This test size is 30% of the dataset (10410 obs) and the training set is the rest (24269 obs). Note: This is the default split. 

In [None]:
#Split data into train/test

from sklearn.model_selection import train_test_split

msg_train, msg_test, label_train, label_test = \
train_test_split(airline_completecase['content'], airline_completecase['rec'], test_size=0.3)

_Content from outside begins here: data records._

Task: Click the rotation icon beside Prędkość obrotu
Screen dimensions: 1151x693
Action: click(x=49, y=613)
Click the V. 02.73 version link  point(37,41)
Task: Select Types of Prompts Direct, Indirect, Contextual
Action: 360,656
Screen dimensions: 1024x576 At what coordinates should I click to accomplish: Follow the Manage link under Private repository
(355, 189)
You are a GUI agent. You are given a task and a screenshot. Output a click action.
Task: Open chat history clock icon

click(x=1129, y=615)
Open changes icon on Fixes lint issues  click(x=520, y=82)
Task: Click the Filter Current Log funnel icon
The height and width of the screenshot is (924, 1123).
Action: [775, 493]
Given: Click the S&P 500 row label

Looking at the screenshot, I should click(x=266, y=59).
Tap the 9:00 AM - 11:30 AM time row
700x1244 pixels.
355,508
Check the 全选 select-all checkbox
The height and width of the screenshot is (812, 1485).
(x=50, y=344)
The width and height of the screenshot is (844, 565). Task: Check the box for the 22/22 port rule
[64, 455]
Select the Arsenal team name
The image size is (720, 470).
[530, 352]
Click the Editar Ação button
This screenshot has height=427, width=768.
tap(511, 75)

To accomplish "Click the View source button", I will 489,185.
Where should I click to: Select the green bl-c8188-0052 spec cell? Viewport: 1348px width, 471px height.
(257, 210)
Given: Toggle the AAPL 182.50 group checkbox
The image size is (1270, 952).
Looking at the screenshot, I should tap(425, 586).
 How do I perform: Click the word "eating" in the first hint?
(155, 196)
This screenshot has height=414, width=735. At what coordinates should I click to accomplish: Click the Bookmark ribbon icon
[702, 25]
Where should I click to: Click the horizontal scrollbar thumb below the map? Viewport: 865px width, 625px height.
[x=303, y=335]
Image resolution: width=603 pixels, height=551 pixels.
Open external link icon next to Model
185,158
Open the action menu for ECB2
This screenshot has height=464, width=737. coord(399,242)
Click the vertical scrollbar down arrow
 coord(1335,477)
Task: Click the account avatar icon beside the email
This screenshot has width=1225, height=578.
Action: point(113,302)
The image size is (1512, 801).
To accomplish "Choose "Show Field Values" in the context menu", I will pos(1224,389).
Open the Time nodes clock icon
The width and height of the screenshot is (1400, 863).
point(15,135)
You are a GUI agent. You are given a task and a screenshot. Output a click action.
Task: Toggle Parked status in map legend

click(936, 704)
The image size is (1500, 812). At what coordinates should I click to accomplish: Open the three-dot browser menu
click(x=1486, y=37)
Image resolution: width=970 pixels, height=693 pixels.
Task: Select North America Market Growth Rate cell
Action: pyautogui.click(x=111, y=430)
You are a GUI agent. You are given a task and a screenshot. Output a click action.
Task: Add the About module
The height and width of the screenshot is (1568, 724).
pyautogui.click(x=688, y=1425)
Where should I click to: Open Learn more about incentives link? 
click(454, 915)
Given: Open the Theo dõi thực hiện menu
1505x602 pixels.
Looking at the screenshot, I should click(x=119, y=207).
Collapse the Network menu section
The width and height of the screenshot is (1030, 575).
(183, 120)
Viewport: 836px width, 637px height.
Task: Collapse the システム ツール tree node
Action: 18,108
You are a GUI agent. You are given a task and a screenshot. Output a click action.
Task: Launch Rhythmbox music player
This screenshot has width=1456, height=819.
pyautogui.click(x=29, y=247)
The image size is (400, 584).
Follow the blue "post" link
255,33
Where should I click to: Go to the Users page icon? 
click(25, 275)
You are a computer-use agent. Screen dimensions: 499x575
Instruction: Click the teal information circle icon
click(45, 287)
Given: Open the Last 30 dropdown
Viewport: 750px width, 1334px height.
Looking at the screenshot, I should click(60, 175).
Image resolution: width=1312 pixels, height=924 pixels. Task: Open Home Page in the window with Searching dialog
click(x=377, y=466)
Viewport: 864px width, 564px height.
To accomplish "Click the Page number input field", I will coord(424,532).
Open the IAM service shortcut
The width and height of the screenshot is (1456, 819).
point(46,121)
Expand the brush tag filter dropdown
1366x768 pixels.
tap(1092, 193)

print('training set: '  + str(len(msg_train)) + ' obs')
print('test set: '+ str(len(msg_test)) + ' obs' )
print('combined: ' + str(len(msg_train) + len(msg_test))  + ' obs')

In [None]:
msg_train.head()

In [None]:
msg_test.head()

## Exploratory Data Analysis

We will do some exploratory data analysis on this text stuff to see what we can learn about the relationship between the reviews and whether or not the reviewer recommends the airline

In [None]:
#countplot of recommended (0=no, 1=yes)
sns.set(style="darkgrid")
ax=sns.countplot(x='recommended', data=airline_completecase)
ax.set_title("Recommend Airline?")
ax.set_xticklabels(["No","Yes"])
ax.set_xlabel(" ")
ax.set_ylabel("Number of Reviews")

In [None]:
#rating by recommend or not. This is obviously expected
sns.set(style="darkgrid")
g = sns.FacetGrid(airline_completecase, col="recommended", margin_titles=True)
bins = np.linspace(0, 10, 10)
g.map(plt.hist, "overall_rating", color="steelblue", bins=bins)
axes = g.axes.flatten()
axes[0].set_title("Not Recommended")
axes[1].set_title("Recommended")
axes[0].set_ylabel("Count")
for ax in axes:
    ax.set_xlabel("Overall Rating")

In [None]:
#rating by value money rated. This is obviously expected
g = sns.FacetGrid(airline_completecase, col="recommended", margin_titles=True)
bins = np.linspace(0, 5, 5)
g.map(plt.hist, "value_money_rating", color="steelblue", bins=bins)
axes = g.axes.flatten()
axes[0].set_title("Not Recommended")
axes[1].set_title("Recommended")
axes[0].set_ylabel("Count")
for ax in axes:
    ax.set_xlabel("Value Money Rating")

In [None]:
airline_completecase['recommended'].value_counts()

In [None]:
#boxplots of median overall and value money rating by whether or not reviewere recommended airline
f, axes = plt.subplots(1, 2, figsize=(8, 4))
sns.boxplot(x=airline_completecase['recommended'], y=airline_completecase['overall_rating'],  ax=axes[0])
axes[0].set_title("Median Overall Rating")
axes[0].set_xticklabels(["No","Yes"])
axes[0].set_xlabel("Recommend Airline?")
axes[0].set_ylabel("Overall Rating")

sns.boxplot(x=airline_completecase['recommended'], y=airline_completecase['value_money_rating'],  ax=axes[1])
axes[1].set_title("Median Value Money Rating")
axes[1].set_xticklabels(["No","Yes"])
axes[1].set_xlabel("Recommend Airline?")
axes[1].set_ylabel("Value for Money Rating")

plt.tight_layout()

In [None]:
#median ratings by recommended
airline_completecase.groupby('recommended').median()

In [None]:
#mean ratings by recommended
airline_completecase.groupby('recommended').mean()

In [None]:
#length of review vs recommended or not
g = sns.FacetGrid(airline_completecase, col="recommended", margin_titles=True, height=6)
bins = 100
g.map(plt.hist, "length", color="steelblue", bins=bins)
axes = g.axes.flatten()
axes[0].set_title("Not Recommended")
axes[1].set_title("Recommended")
axes[0].set_ylabel("Count")
for ax in axes:
    ax.set_xlabel("Length of Review")

In [None]:
#exploratory look 
airline_completecase.groupby('recommended').describe()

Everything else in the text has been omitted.